_WRITTEN TASK_
Render the lines from the one containing "Inspirationsberättelser (81, 1779)" through the one containing "兒童繪本與故事書 (282, 182)", both included, as a JSON array of strings with one string per line and blank lines omitted. Cover only that stretch.

_SUPPLIED MATERIAL_
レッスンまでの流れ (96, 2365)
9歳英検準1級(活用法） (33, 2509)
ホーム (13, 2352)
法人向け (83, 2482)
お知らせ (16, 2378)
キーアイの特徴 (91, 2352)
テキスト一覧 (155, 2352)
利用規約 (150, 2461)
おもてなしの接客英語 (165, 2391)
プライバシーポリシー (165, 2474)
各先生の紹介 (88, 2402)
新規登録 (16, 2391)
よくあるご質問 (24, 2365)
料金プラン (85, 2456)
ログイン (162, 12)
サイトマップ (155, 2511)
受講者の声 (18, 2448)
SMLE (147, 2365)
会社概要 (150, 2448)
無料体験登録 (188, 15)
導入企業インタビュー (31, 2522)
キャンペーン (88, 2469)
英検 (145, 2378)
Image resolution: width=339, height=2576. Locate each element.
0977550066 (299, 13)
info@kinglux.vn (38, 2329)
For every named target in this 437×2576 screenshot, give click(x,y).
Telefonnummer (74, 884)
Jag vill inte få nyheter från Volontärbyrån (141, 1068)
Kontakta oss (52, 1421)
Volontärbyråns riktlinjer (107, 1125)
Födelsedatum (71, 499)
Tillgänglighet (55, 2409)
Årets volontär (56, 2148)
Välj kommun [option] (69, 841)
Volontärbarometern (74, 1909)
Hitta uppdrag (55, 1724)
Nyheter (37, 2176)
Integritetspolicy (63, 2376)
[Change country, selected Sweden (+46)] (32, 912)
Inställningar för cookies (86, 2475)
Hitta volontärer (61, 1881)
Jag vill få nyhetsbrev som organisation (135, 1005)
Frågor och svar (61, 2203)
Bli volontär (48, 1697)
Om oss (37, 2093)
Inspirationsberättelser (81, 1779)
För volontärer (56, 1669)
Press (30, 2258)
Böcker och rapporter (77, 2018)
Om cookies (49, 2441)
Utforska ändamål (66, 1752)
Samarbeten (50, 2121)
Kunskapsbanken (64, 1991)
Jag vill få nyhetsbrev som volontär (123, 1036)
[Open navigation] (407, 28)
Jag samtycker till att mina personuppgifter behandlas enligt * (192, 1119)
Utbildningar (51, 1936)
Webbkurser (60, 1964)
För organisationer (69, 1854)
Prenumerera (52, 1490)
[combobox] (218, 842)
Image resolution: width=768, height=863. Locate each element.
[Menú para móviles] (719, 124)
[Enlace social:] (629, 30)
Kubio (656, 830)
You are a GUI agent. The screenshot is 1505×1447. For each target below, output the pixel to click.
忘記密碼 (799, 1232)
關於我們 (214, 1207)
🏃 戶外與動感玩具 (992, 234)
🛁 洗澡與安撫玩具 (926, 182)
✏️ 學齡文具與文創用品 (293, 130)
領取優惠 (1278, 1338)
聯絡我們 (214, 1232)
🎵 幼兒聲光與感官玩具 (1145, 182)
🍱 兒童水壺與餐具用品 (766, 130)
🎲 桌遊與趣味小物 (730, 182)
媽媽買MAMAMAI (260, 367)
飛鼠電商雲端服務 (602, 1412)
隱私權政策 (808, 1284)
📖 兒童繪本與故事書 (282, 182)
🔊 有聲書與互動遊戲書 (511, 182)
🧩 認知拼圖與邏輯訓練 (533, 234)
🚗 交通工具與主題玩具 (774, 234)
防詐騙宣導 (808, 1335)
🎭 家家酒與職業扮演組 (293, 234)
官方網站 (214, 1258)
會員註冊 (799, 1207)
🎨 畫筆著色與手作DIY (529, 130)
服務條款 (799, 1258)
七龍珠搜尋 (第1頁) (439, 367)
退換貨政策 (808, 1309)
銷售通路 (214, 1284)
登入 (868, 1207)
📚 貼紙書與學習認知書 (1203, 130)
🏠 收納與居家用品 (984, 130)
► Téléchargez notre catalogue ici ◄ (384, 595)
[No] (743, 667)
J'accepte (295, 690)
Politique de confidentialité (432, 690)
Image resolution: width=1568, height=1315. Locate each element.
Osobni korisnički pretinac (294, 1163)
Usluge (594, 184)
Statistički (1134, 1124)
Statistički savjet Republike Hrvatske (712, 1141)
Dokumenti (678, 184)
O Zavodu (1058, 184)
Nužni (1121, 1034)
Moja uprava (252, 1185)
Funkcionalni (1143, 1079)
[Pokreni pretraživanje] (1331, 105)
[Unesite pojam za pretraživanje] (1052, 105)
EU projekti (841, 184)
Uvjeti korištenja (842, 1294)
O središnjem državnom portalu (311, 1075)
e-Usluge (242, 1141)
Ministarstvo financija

_RESPONSE_
[
  "Inspirationsberättelser (81, 1779)",
  "För volontärer (56, 1669)",
  "Press (30, 2258)",
  "Böcker och rapporter (77, 2018)",
  "Om cookies (49, 2441)",
  "Utforska ändamål (66, 1752)",
  "Samarbeten (50, 2121)",
  "Kunskapsbanken (64, 1991)",
  "Jag vill få nyhetsbrev som volontär (123, 1036)",
  "[Open navigation] (407, 28)",
  "Jag samtycker till att mina personuppgifter behandlas enligt * (192, 1119)",
  "Utbildningar (51, 1936)",
  "Webbkurser (60, 1964)",
  "För organisationer (69, 1854)",
  "Prenumerera (52, 1490)",
  "[combobox] (218, 842)",
  "Image resolution: width=768, height=863. Locate each element.",
  "[Menú para móviles] (719, 124)",
  "[Enlace social:] (629, 30)",
  "Kubio (656, 830)",
  "You are a GUI agent. The screenshot is 1505×1447. For each target below, output the pixel to click.",
  "忘記密碼 (799, 1232)",
  "關於我們 (214, 1207)",
  "🏃 戶外與動感玩具 (992, 234)",
  "🛁 洗澡與安撫玩具 (926, 182)",
  "✏️ 學齡文具與文創用品 (293, 130)",
  "領取優惠 (1278, 1338)",
  "聯絡我們 (214, 1232)",
  "🎵 幼兒聲光與感官玩具 (1145, 182)",
  "🍱 兒童水壺與餐具用品 (766, 130)",
  "🎲 桌遊與趣味小物 (730, 182)",
  "媽媽買MAMAMAI (260, 367)",
  "飛鼠電商雲端服務 (602, 1412)",
  "隱私權政策 (808, 1284)",
  "📖 兒童繪本與故事書 (282, 182)"
]